Assembly of multi-subunit membrane protein complexes is poorly understood. In this study, we present direct evidence that the D1 protein, a multiple membrane spanning protein, assembles co-translationally into the large membrane-bound complex, photosystem II. During pulse-chase studies in intact chloroplasts, incorporation of the D1 protein occurred without transient accumulation of free labeled protein in the thylakoid membrane, and photosystem II subcomplexes contained nascent D1 intermediates of 17, 22, and 25 kDa. These N-terminal D1 intermediates could be co-immunoprecipitated with antiserum directed against the D2 protein, suggesting co-translational assembly of the D1 protein into PS II complexes. Further evidence for a co-translational assembly of the D1 protein into photosystem II was obtained by analyzing ribosome nascent chain complexes liberated from the thylakoid membrane after a short pulse labeling. Radiolabeled D1 intermediates could be immunoprecipitated under nondenaturing conditions with antisera raised against the D1 and D2 protein as well as CP47. However, when the ribosome pellets were solubilized with SDS, the interaction of these intermediates with CP47 was completely lost, but strong interaction of a 25-kDa D1 intermediate with the D2 protein still remained. Taken together, our results indicate that during the repair of photosystem II, the assembly of the newly synthesized D1 protein into photosystem II occurs co-translationally involving direct interaction of the nascent D1 chains with the D2 protein.

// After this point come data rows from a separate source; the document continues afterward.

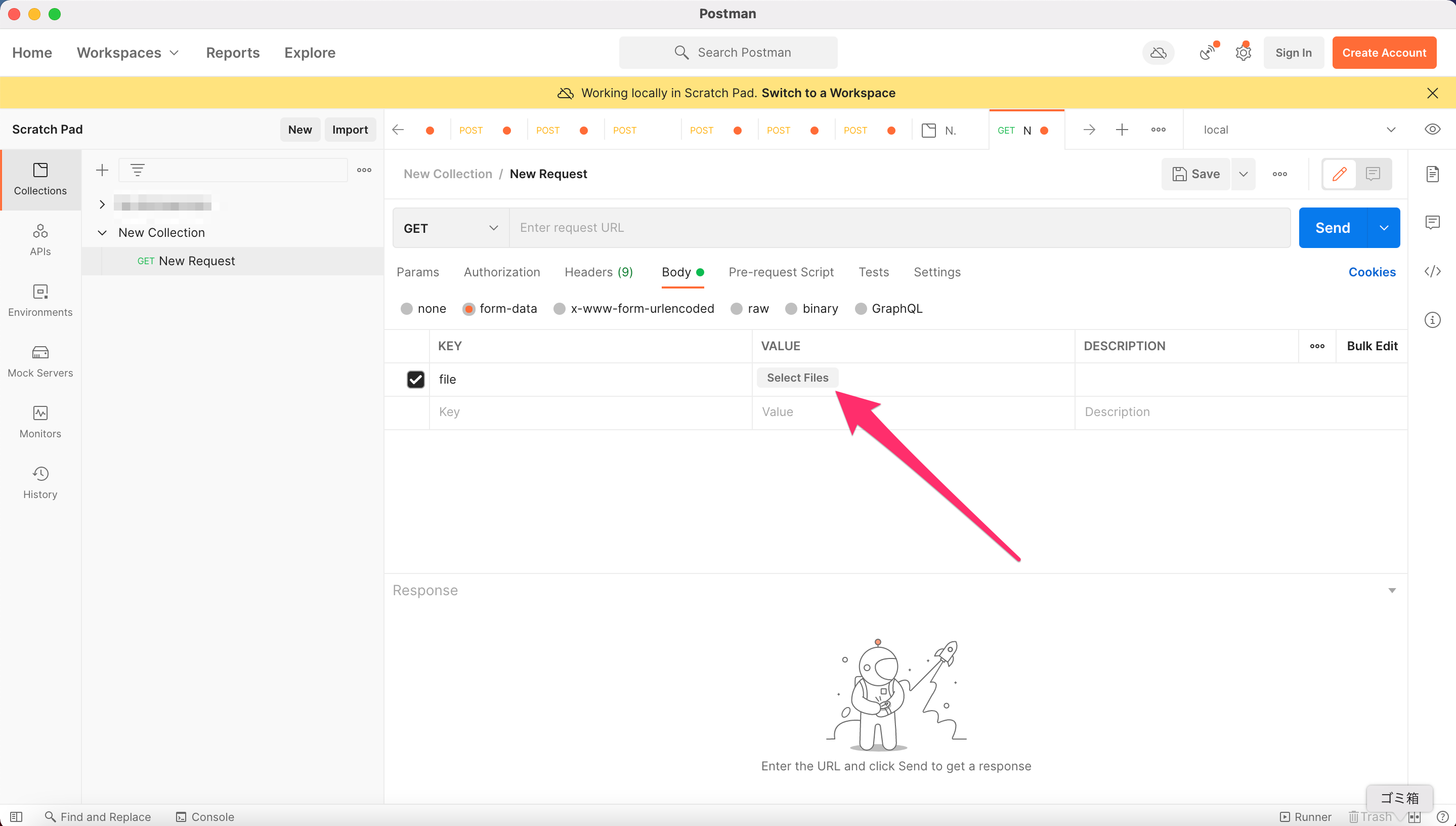Screen dimensions: 1456x826
Task: Open the Pre-request Script tab
Action: [x=781, y=272]
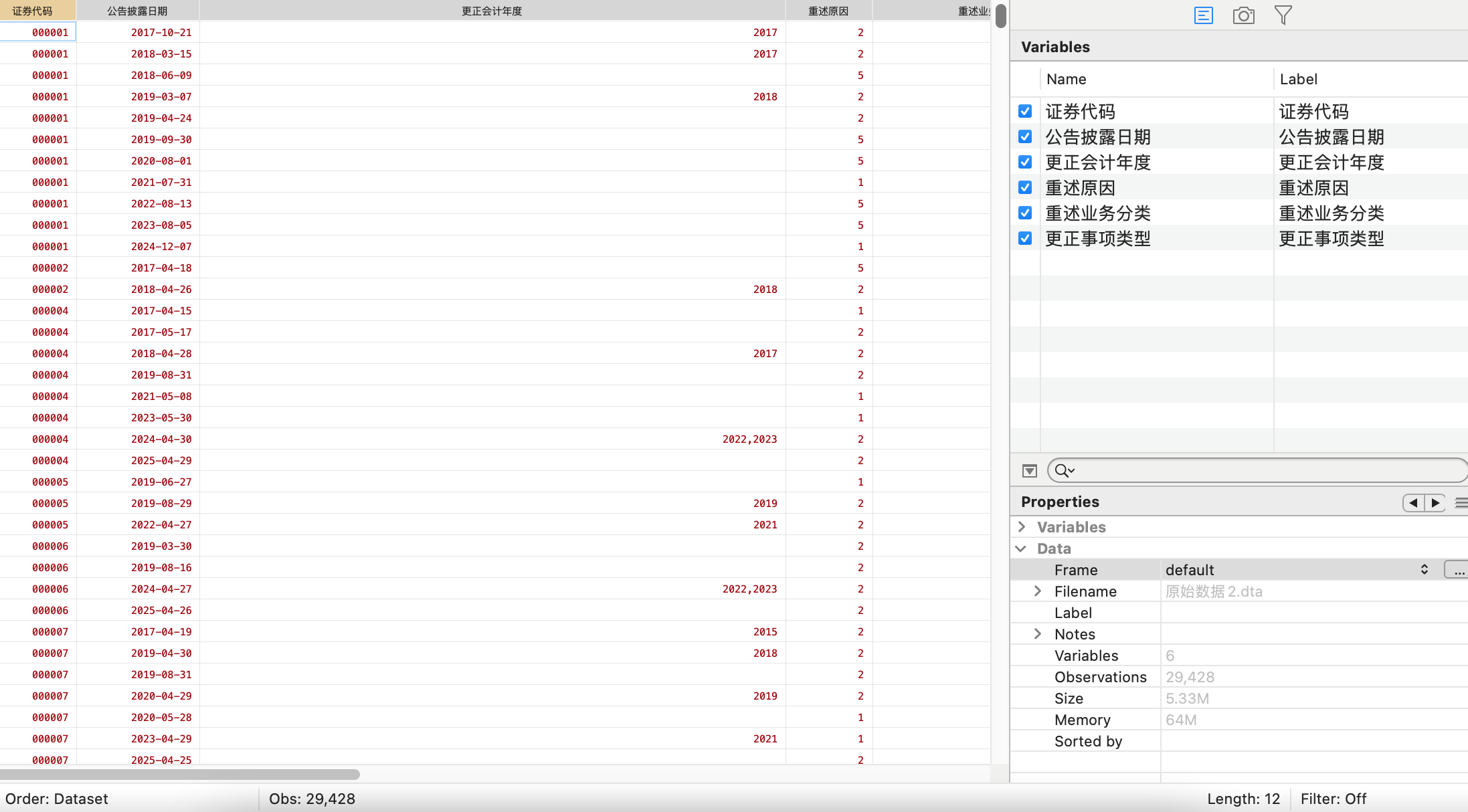The width and height of the screenshot is (1468, 812).
Task: Click the filter variables funnel icon beside search
Action: coord(1029,471)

In vitro synthesis and assembly of photosystem II core proteins. The D1 protein can be incorporated into photosystem II in isolated chloroplasts and thylakoids.

The D1 reaction center protein of the membrane-bound photosystem II complex (PSII) has a much higher turnover rate than the other PSII proteins. Thus, the D1 protein has to be replaced while the other PSII components are not newly synthesized. In this study, this D1 protein replacement into PSII complexes was followed in two in vitro translation systems: isolated chloroplasts and a homologous run-off translation system consisting primarily of isolated thylakoids with attached ribosomes. The incorporation of newly synthesized radiolabeled products into different (sub)complexes was analyzed by sucrose density gradient centrifugation of n-dodecyl beta -D-maltoside-solubilized thylakoid membranes. This analysis allowed us to follow the release of the nascent polypeptide chains from the ribosomes and identification of at least four assembly steps of the PSII complex, as shown below. (i) Both in isolated chloroplasts and in thylakoids, newly synthesized D1 protein is predominantly incorporated into existing PSII subcomplexes, indicating that synthesis and import of nuclear-encoded factors is not needed for D1 protein replacement. (ii) In chloroplasts, D1 protein incorporation into PSII core complexes is more efficient than during translation in isolated thylakoids. In the thylakoid translation system, a large percentage of radiolabeled D1 protein is found in smaller PSII subcomplexes, like PSII reaction center particles, and as unassembled protein in the membrane. This indicates that stromal factors are required in the replacement process of the D1 protein. (iii) Both in isolated chloroplasts and in thylakoids, the other PSII core proteins D2, CP43, and CP47 are also synthesized and released from the membrane-bound ribosomes, but incorporation into PSII complexes occurs to a much smaller extent than the D1 protein. Instead they accumulate predominantly as unassembled proteins in the thylakoid membrane. (iv) In chloroplasts, synthesis of the D1 protein seems to be adjusted according to the possibilities of incorporation into PSII complexes, while synthesis of the D2 protein, CP43, and CP47 is less regulated and their accumulation as unassembled protein in the membrane is abundant.